What Ong calls "the interiorization of print" allows for an emphasis on introspection. Hence, the flat characters of oral cultures are replaced by the round characters worshipped by literate ones. Ong suggests that "the development of modern depth psychology parallels the development of the character in drama and the novel, both depending on the inward turning of the psyche produced by writing and intensified by print" (154-5). In the 20th century especially, the "literary" novel's association with the genre of realism was widely perceived as natural; novels that were not "realistic" were relegated to the ranks of science fiction, fantasy, and other popular genres.

Why not an Orate Education?

While not central to the book, Ong's study has pedagogical implications. Because literacy standards remain the benchmark for assessing student performance, it is possible for remarkably gifted but "orate" students to fall to the wayside.
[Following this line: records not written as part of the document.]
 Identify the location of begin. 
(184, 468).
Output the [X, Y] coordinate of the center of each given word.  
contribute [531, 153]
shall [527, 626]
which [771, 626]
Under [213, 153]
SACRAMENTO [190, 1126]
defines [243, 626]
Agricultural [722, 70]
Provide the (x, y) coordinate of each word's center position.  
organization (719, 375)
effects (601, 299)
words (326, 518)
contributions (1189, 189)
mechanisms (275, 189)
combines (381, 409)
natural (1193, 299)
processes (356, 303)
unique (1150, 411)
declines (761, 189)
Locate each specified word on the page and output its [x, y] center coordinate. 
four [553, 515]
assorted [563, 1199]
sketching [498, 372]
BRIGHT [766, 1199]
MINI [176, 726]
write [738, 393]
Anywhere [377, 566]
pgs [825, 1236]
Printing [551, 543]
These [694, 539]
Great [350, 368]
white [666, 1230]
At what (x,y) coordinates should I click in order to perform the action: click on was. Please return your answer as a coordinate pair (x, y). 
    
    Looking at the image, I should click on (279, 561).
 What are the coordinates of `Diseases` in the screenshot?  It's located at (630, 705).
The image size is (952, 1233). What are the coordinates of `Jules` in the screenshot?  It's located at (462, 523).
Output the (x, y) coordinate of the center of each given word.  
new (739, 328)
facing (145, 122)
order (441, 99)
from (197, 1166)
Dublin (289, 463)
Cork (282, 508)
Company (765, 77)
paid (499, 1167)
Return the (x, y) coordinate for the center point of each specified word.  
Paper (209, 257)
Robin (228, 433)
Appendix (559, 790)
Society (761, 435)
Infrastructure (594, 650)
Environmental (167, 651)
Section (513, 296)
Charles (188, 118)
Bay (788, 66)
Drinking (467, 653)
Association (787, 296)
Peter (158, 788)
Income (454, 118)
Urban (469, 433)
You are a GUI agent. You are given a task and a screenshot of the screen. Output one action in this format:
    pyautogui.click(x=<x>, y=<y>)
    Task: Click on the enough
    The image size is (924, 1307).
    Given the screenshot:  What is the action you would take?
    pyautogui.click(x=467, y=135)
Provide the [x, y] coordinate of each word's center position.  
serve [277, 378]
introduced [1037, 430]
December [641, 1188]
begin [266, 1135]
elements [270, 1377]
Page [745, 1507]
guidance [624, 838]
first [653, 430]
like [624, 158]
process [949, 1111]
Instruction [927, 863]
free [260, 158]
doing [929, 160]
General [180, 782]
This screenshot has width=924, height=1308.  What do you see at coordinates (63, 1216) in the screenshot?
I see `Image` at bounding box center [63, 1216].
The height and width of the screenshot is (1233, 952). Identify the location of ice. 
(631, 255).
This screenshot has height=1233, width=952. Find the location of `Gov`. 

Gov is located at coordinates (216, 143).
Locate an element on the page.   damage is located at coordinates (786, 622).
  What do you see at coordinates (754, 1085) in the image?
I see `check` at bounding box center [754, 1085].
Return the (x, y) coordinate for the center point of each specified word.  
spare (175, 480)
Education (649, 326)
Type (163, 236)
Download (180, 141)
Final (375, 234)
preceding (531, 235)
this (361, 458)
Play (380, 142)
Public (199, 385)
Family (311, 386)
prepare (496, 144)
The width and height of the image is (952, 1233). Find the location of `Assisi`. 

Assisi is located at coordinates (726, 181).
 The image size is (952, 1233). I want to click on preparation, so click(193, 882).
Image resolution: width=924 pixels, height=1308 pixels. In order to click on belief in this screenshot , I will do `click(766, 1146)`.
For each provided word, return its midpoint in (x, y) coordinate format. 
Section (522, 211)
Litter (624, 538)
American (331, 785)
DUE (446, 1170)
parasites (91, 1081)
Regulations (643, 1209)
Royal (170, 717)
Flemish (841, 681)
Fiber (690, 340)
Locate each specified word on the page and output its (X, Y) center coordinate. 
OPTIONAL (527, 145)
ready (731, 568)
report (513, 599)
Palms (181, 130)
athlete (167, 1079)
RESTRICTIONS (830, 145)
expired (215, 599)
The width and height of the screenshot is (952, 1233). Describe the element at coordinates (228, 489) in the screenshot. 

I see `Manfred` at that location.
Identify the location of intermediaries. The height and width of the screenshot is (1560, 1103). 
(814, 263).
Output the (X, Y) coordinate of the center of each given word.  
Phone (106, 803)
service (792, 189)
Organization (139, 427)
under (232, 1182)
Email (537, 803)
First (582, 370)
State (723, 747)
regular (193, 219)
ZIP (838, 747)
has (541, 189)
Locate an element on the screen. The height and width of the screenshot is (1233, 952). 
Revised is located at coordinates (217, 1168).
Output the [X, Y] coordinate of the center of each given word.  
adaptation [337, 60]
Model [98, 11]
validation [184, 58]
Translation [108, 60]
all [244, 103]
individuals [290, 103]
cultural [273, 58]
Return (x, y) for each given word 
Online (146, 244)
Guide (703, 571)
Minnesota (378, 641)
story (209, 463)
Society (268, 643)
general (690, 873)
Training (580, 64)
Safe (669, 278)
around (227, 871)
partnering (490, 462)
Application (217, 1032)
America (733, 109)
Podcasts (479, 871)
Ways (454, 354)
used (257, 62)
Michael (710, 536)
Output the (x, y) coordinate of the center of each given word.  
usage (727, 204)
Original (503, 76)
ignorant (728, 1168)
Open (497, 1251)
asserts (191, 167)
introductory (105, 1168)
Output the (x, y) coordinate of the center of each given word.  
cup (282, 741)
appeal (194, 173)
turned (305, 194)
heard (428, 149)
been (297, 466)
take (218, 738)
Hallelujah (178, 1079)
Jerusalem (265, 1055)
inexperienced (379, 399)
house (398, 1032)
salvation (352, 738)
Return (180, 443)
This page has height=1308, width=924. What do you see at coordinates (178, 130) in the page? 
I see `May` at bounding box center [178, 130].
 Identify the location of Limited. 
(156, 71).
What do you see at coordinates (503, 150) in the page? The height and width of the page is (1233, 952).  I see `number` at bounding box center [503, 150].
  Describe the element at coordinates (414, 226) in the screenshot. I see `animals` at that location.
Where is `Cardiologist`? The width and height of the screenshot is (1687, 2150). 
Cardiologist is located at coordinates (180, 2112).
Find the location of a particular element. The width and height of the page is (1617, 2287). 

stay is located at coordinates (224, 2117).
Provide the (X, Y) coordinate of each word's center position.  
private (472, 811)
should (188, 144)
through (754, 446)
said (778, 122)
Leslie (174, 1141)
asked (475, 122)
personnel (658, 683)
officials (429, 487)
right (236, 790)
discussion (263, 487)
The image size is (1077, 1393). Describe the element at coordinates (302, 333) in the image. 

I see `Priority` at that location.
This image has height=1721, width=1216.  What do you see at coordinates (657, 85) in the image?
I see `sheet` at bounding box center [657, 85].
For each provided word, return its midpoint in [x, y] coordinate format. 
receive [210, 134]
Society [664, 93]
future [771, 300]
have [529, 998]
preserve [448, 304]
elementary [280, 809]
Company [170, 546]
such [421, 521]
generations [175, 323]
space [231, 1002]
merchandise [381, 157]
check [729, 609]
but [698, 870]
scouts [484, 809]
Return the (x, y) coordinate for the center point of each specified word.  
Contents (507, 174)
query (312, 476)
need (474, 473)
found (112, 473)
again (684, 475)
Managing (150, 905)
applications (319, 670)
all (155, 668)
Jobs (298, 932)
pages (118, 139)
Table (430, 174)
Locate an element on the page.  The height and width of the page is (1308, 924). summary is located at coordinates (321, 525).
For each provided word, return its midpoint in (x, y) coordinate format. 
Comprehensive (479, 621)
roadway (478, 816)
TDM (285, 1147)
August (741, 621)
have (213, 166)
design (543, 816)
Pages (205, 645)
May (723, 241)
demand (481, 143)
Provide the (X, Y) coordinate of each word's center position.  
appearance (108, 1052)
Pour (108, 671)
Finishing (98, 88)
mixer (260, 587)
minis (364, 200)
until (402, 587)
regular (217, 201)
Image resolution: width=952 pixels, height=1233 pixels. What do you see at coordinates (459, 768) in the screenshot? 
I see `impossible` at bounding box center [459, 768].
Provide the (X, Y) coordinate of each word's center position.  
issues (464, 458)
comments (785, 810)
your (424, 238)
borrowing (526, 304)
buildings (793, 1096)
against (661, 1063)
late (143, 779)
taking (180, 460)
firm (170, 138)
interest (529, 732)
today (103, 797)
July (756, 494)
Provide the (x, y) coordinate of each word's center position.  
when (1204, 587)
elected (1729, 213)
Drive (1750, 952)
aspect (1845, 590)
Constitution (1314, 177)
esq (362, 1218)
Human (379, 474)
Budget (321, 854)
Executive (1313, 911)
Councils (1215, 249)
And yet, orality has not been usurped by literacy completely and still plays an important role in high-tech societies where success is often associated with vocal and communicative savvy. Clearly, a high premium is placed on the ability to express oneself orally in Western culture. School systems, however, continue to operate on the assumption that facility with skills essential to writing and reading (and, hence, "critical thinking") are the highest achievements of education. Ong's study warrants a critical examination of such assumptions.

Ong, Walter J. Orality and Literacy: The Technologizing of the Word. (New Accent Series, Terrence Hawkes, ed.) New York: Routledge, 1982.